> _Task material_
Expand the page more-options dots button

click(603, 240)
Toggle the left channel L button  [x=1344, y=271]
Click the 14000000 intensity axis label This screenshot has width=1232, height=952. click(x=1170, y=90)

--

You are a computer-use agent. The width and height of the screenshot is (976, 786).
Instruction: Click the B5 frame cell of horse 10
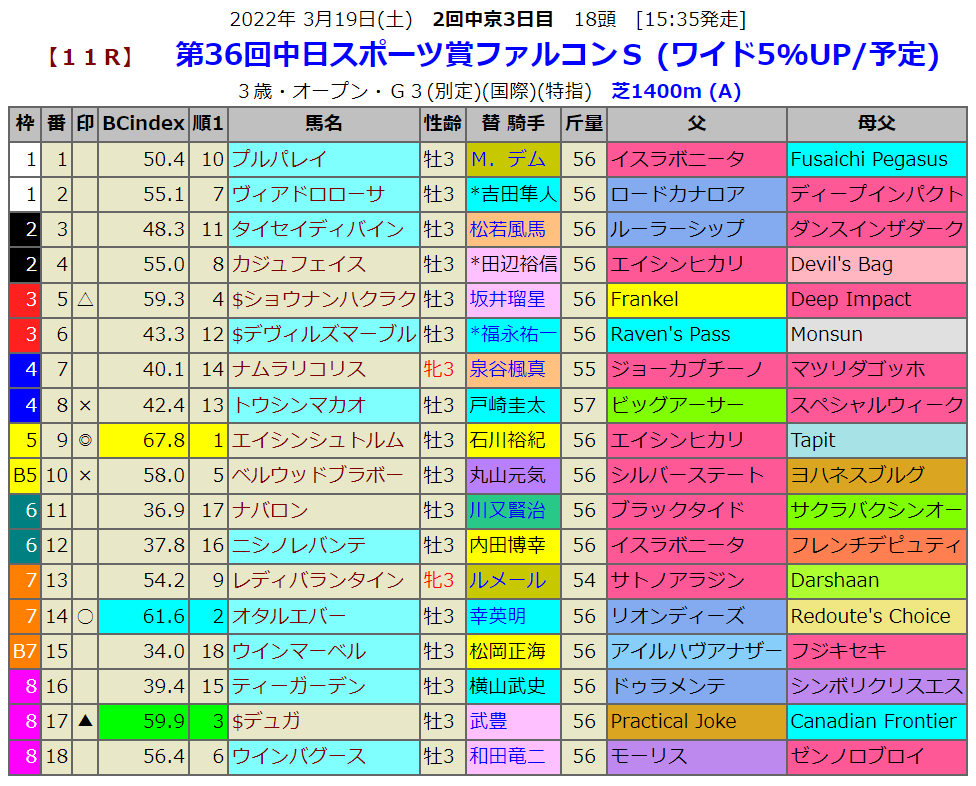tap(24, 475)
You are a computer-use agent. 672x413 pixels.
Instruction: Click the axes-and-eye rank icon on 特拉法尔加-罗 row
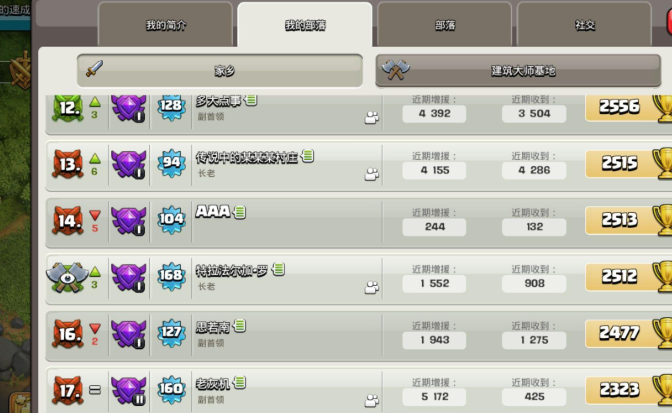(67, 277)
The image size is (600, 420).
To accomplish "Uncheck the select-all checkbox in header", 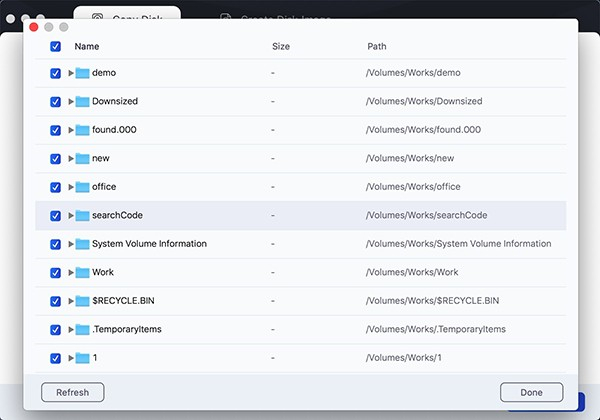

> _Work instructions_
Repeat the lines verbatim, starting at the line containing "Expand the page more-options dots button" and ending at the line containing "Click the 14000000".

> _Exercise output_
Expand the page more-options dots button

click(603, 240)
Toggle the left channel L button  [x=1344, y=271]
Click the 14000000 intensity axis label This screenshot has width=1232, height=952. click(x=1170, y=90)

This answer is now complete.